In the final protocol-defined analysis of OS from the trial, investigators shared data from the ITT population and the ccHER2-positive population. They also presented findings from descriptive analyses of OS and CNS outcomes in patient subgroups of clinical interest, such as the HR+/≤1-year and HR+/≤1-year no pCR populations.
The primary end points of the trial were OS, which was defined as time from randomization to date of death of any cause, and CNS-specific end points like cumulative incidence of CNS recurrences and CNS-DFS.
The preplanned OS analyses were done in the ITT population and the ccHER2-positive population and were powered for 248 events and a HR of 0.70 with 80% power and a one-sided 0.025 type I error rate. The descriptive analyses for OS and 5-year CNS outcomes were done in the HR+/≤1-year population and high-risk patient subsets. Investigators used the Kaplan-Meier method to estimate survival rates for OS and CNS-DFS. Using Cox proportional hazard models, the HR and 95% confidence intervals were estimated; they were assessed with a log-rank test. Moreover, investigators evaluated the cumulative incidence of CNS recurrences through the use of competing risks analysis and tested it with Gray’s method.
A total of 2840 patients were randomized to receive study treatment, with 1420 patients in each group. Of these patients, 1631 had hormone receptor–positive disease; 82% of these patients (n = 1334) began treatment within 1 year of previous trastuzumab and thus represented the HR+/≤1-year population. Among those in this subset, 354 (27%) had received neoadjuvant therapy; 295 of these patients had residual invasive disease at the time of study entry, thus constituting the HR+/≤1-year no pCR population.
The median follow-up for OS was 8.1 years (range, 0.0-9.9) and 54.3% (n = 1542) completed at least 8 years of follow-up.
Additional data showed that within the HR+/≤1-year population, 7.9% (n = 53/670) and 10.2% (n = 68/664) of patients in the neratinib and placebo arms, respectively, died.
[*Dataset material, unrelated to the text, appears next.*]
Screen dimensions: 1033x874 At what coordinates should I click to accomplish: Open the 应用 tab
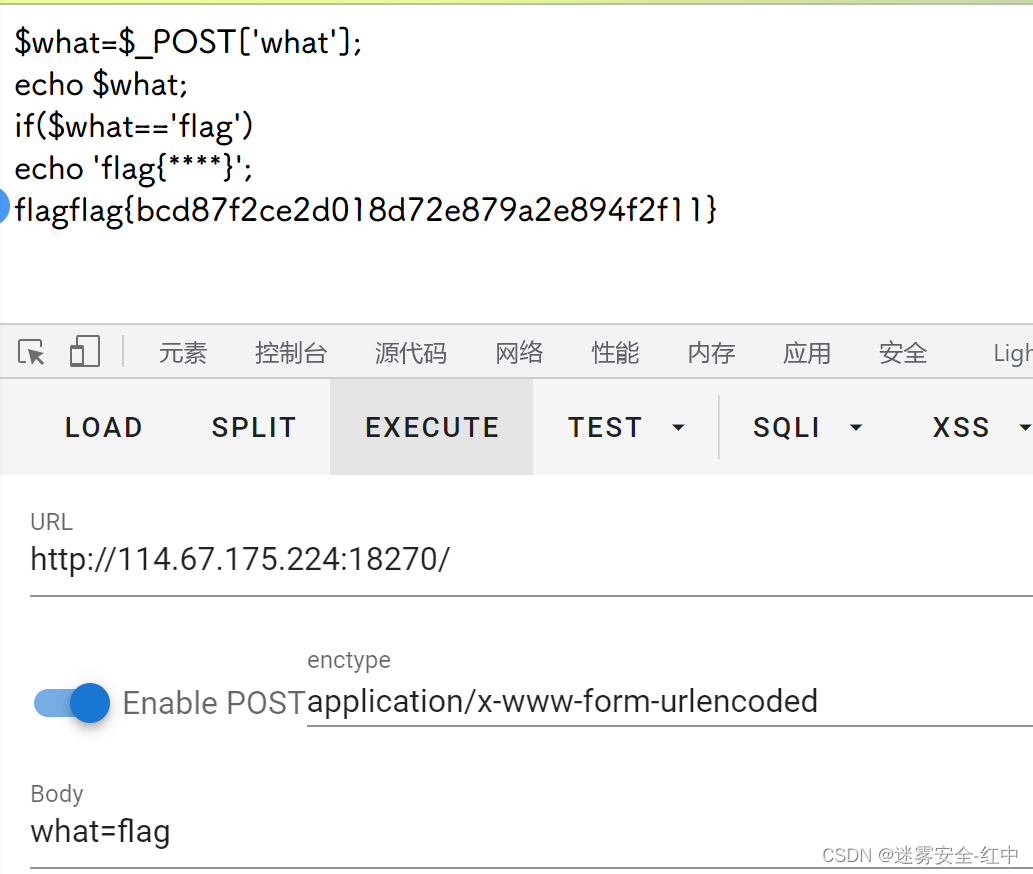tap(807, 353)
The estimated OS rates at 8 years in the neratinib group was 91.5%, while it was 89.4% in the placebo group; this translated to an absolute benefit rate of 2.1% (HR, 0.79; 95% CI, 0.55-1.13).
Moreover, in the HR+/≤1-year population with no pCR (n = 295), the OS rates at 8 years with neratinib and placebo were 91.3% and 82.2%, respectively, which translated to a 9.1% absolute benefit rate (HR, 0.47; 95% CI, 0.23-0.92). Among patients in the HR+/≤1-year population who had a pCR (n = 38), the 8-year OS rates in the neratinib and placebo arms were 93.3% and 73.7%, respectively; this corresponded to a 19.6% absolute benefit (HR, 0.40; 95% CI, 0.06-1.88).
Regarding CNS outcomes, patients who received neratinib experienced a lower number of CNS events in all populations: ITT, HR+/≤1-year, and those who received neoadjuvant treatment (pCR and no pCR).
The cumulative incidence of CNS recurrences in the HR+/≤1-year population (n = 1334) was 0.7 with neratinib vs 2.1 with placebo. Among the 980 patients who did not receive previous neoadjuvant therapy, the cumulative incidence of CNS recurrences was 0.7 with neratinib vs 1.5 with placebo. In the 354 patients who did receive prior neoadjuvant treatment, these incidences were 0.7 vs 3.7, respectively. Among those without pCR (n = 295), these incidences were 0.8 vs 3.6 in the neratinib and placebo groups, respectively; in those with pCR (n = 38), these incidences were 0 and 5.0, respectively.
“Neratinib is the first HER2-directed agent to show a trend toward improved CNS outcomes in early-stage HER2-positive breast cancer,” the investigators concluded. “In all groups (ITT, HR+/≤1-year, and no pCR), consistently fewer CNS events were observed in the neratinib arm compared with placebo.”